Put all this together, and I'm watching stats like Existing Home Sales and NAHB confidence survey much more closely than today's Case-Shiller Index. On that basis, its reasonable to see the decline in housing finally abating. But only a fool would say that prices are about to bottom.


Paul W said...

One thing to point out is that the slowing rate of price decline will be more a function of the defaults moving out of subprime and into the higher priced neighborhoods. The losses to mortgages will continue, and the banks who have not marked them down to date are going to be posting large losses.

For more detailed information of how the composition and timing of NODs and foreclosures is changing, check out the blog at

kfunck1 said...

I don't follow, what is making you put more weight on Existing Home Sales and NAHB Confidence Surveys with respect to C-S? Because they have less lag?

Jake said...

I am interested to see how the new Macroshare based on the Case-Shiller will trade. DMM housing down, UMM housing up... Any thoughts?

Accrued Interest said...

K: Yes, but also that a higher level of transactions indicate that demand is actually reacting to lower prices. Lower prices without activity suggests price discovery. Think about the market for stuff like CDO^2. The marks were going persistantly lower as far back as mid-07. But there were no trades, so you couldn't say it had bottomed. The lower offer price wasn't being met with a bid.

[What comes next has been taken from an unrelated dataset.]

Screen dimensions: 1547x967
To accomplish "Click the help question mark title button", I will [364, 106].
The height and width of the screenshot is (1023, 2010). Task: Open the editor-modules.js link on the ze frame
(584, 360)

Jake: I am going to be long DMM in some fashion.

kfunck1 said...

That makes sense, thanks for the clarification.

Lockstep said...

I have to disagree with you on this one. Fannie, Freddie, JPM, C, BAC all just finished a foreclosure moratorium and have now resumed a more rapid pace of foreclosure. Mish Shedlock posted a graph showing a huge spike in notice of defaults in March in correspondence with this event. Fannie and Freddie data is still months away, but there is still a huge shadow inventory still waiting to be moved. Give it another 12 months of smooth downside, and then start looking at homebuilder confidence.

Accrued Interest said...

Lock: I'm not saying things are getting good in housing. I think we have another year of extremely high foreclosures ahead of us, then another 2-3 years of elevated foreclosures.

I'm just saying that if we see a trend of increasing existing sales, that's a much better indicator of a bottom than the actual price indices.

lineup32 said...

The heart of the housing problem was and is a large expansion of credit. Fed flow of funds shows about 5 trillion in mortgage debt in the early decade that has risen to over 12 trillion today.
The problem is that Americans own mortgages not houses and cannot adequately service the 12 +trillion mortgage debt.
A bottom relative to transaction levels doesn't resolve the underlying issue which is how the average family will make those mortgage payments and still have enough income to participate in the overall economy.

Accrued Interest said...


I don't agree that the median home owner can't afford his mortgage (if that's what you mean). I certainly agree than many home owners can't afford their homes, but what's the long-term solution? Foreclose on those homes and get them into stronger hands.

That's why I say that an elevated level of transactions indicates progress. Now I can't say that we're there yet, because the level of existing home transations is a solid 20% lower than was typical before the bubble, and home inventories remain too high. So this isn't mission accomplished. I'm merely saying that if we start seeing existing home sales rise consistently, I'd be feeling more bullish, and it really wouldn't matter to me what Case Shiller says. Make sense?

Highest CD Rates said...

According to me Home Prices are bound to decline and hopefully they will follow the same trend till the world economy stabilizes. As per experts this could happen only by end of this year of mid of next year.